Hoje, o espaço mais tradicional de música erudita da capital paranaense é a Capela Santa Maria, de responsabilidade da Fundação Cultural de Curitiba. Localizado no centro da cidade, o espaço oferece uma programação de diversos concertos durante todo o ano. A coordenadora de música erudita da Fundação, Janete Andrade, diz que o principal incentivo que a Prefeitura dá à Capela é a manutenção do corpo artístico. Ela diz que o público de seus concertos se mantém estável, mas que gostaria de atrair mais pessoas: “É um trabalho constante. A gente luta por esse espaço, luta para que o público aumente”. Mesmo assim, ela acredita que os curitibanos têm um interesse maior em música erudita do que outros lugares: “A cidade, por ter influência europeia – com muitos alemães e italianos -, ainda nutre certo interesse por esse estilo musical”.
O violinista, maestro e professor Paulo Torres discorda de Janete: “Os curitibanos de maneira geral não têm gosto pela música erudita. São pouquíssimos segmentos que realmente a compreendem e a amam de verdade”. Torres já realizou mais de quatro mil concertos com inúmeras orquestras das Américas e da Europa como spalla, solista e regente. Foi professor de várias universidades norte-americanas, participou de diversos festivais internacionais de música e também faz parte da Orquestra Sinfônica do Paraná desde seu surgimento, em 1985. O maestro acredita que há espaço em Curitiba para os artistas de música erudita construírem suas carreiras, mas alerta que a principal dificuldade a ser enfrentada é a falta de investimentos na cultura e nas artes: “Os músicos precisam ser muito criativos e quase bancar suas próprias carreiras”.

A Orquestra Sinfônica do Paraná. Foto: Karin Broocke/Divulgação.
O pesquisador Gehad Hajar afirma que a música erudita curitibana não cresce pela falta de mecanismos de difusão do estilo. Para ele, o público hoje é mais seleto porque muitas pessoas não conseguem ter acesso a esse tipo de música: “A gente não consegue amar o que não conhece”. Visto que é difícil encontrar obras gratuitas ou baratas sobre música erudita, isso acaba tornando-a elitizada. Mas Gehad afirma que, se tiverem a oportunidade de ter contato com a música, as pessoas provavelmente gostarão. “Recriamos a ópera A Vovozinha, de Benedito Nicolau dos Santos, na Capela Santa Maria em 2012 e levamos crianças pobres, que nunca tinham ido a um teatro antes, para assistir.
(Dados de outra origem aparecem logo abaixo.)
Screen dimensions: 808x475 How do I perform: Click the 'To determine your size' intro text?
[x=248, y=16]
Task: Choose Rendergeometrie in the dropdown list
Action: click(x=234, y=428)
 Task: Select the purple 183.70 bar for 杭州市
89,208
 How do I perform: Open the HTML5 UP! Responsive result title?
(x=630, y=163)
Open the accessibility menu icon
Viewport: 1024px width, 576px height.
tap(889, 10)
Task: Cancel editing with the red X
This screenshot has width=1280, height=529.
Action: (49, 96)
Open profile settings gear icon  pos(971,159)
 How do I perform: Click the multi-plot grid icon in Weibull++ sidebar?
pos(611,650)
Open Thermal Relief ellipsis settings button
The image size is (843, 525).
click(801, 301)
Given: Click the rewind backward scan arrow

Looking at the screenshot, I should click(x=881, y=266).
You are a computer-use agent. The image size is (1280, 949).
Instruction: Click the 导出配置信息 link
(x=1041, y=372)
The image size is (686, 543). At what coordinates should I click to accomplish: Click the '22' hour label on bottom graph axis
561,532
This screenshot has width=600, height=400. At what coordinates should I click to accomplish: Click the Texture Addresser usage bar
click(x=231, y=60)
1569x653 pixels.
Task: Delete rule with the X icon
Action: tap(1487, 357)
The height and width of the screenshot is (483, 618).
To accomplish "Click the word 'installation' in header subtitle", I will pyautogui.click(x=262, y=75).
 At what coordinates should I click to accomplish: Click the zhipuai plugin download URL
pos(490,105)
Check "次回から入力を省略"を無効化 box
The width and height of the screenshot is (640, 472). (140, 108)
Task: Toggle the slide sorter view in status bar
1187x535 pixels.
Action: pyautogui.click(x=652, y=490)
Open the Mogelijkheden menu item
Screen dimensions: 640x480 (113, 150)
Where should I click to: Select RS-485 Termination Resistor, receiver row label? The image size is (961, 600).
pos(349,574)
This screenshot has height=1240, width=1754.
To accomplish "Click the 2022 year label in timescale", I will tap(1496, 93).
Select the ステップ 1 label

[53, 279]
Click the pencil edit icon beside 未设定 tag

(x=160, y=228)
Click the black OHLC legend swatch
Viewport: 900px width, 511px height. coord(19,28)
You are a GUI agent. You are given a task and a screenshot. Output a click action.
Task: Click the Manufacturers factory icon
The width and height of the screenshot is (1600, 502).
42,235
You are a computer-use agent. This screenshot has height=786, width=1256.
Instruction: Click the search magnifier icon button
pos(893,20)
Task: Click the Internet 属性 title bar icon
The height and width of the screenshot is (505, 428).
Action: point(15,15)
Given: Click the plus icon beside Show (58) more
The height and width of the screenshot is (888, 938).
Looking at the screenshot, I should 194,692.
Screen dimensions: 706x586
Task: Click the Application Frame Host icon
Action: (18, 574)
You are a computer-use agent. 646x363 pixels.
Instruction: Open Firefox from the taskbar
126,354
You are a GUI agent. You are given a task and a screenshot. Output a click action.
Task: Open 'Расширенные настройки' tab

E elas adoraram!”, conta animado.

A ópera “A Vovozinha”, apresentada na Capela Santa Maria em 2012.
Como forma de atrair e prender a atenção de mais pessoas, Gehad sugere que as orquestras se reinventem. “Num mundo onde eu posso, através do meu celular, ter acesso a um material audiovisual extremamente chamativo e colorido, como conseguir arrastar o povo para dentro de um teatro? É preciso uma ótima proposta para cativá-los”, afirma. Para ele, o antigo formato de ir ao teatro como espectador e ver o concerto de modo passivo não funciona mais. Ele conclui: “Talvez nos séculos XVII, XVIII, XIX e começo do XX esse formato funcionasse. Mas hoje, com a era da informação, precisa mudar”.